Kalamata Olive and Cherry Tomato Salad

After trying many combinations of Flying Olive Balsamic Vinegars and Olive Oils for this, I think it’s personal preference on which you choose. My favorite is Flying Olive Garlic EVOO, Neapolitan Herb Balsamic, and a splash of Oregano Balsamic for tartness. Barb L.


Yield: 2-3 Servings


1 pint (about 2 cups) cherry tomatoes, cut in half

¼ cup Kalamata olives, rinsed, drained, and patted dry, cut top to bottom

1 Tbsp Flying Olive Extra Virgin Olive Oil of Choice. Suggestions: Tuscan Herb, Garlic, Basil, or Rosemary

¾ Tbsp Flying Olive Balsamic Vinegar of Choice. Suggestions: Neapolitan Herb, Sicilian Lemon, or 18 Yr Traditional Balsamic

1 tsp of Flying Olive Balsamic Vinegar such as Jalapeno, or Oregano Balsamic

2 tsp freshly minced herbs or a combination of herbs such as oregano, basil, and/or rosemary

A pinch of garlic powder if you are using an Olive Oil other than the Garlic oil, optional

Freshly ground black pepper


Prepare and place the tomatoes and olives in a small-medium bowl.

[To be done]:
A – From the salad recipe, extract the passage that begins at the words "After trying many" and stops after the words "tartness. Barb L.".
B – Answer these questions using the salad recipe:
(i) How many servings does it yield?
(ii) What amount of cherry tomatoes does it call for?
(iii) Which olive oil does Barb L. name as a favorite?
C – Proceed with the salad recipe, starting after its final step about placing the tomatoes and olives in a bowl.

[Material]:
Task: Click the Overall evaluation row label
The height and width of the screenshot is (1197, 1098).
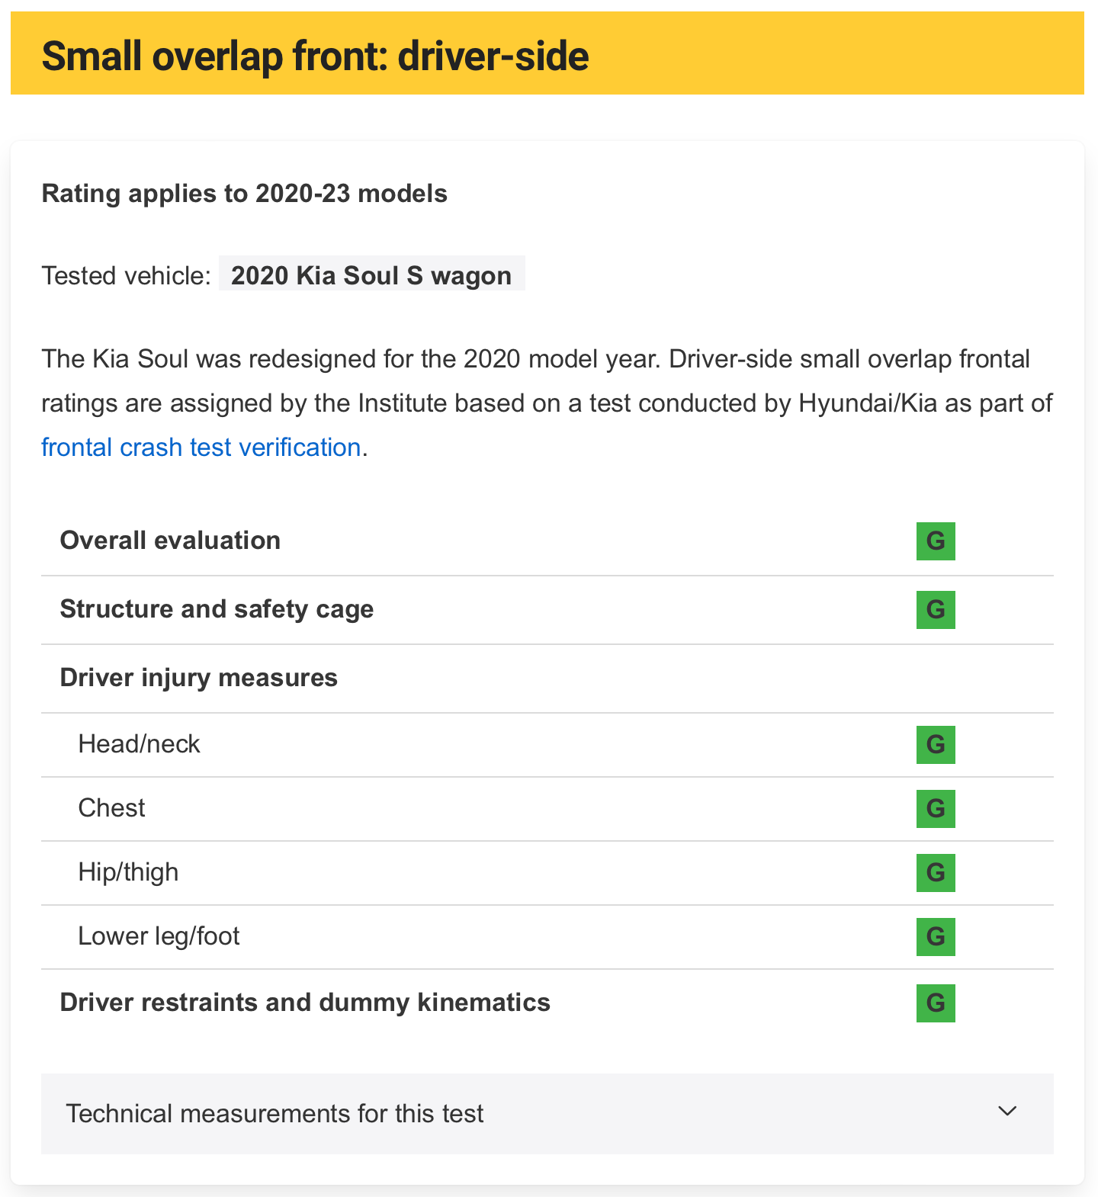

[Responses to the tasks]:
A –
After trying many combinations of Flying Olive Balsamic Vinegars and Olive Oils for this, I think it’s personal preference on which you choose. My favorite is Flying Olive Garlic EVOO, Neapolitan Herb Balsamic, and a splash of Oregano Balsamic for tartness. Barb L.

B –
(i) 2-3 servings.
(ii) 1 pint (about 2 cups).
(iii) Flying Olive Garlic EVOO.

C –
Whisk or mix in a small jar with a lid the Flying Olive Extra Virgin Olive Oil and Balsamic Vinegars of Choice. Add the minced fresh herbs, the garlic powder, and the black pepper.

Pour over the tomatoes and olives and toss gently. Refrigerate, covered until ready to serve.

Serve as a side dish or as a topping for crackers or toast rounds

Submitted by Barb L.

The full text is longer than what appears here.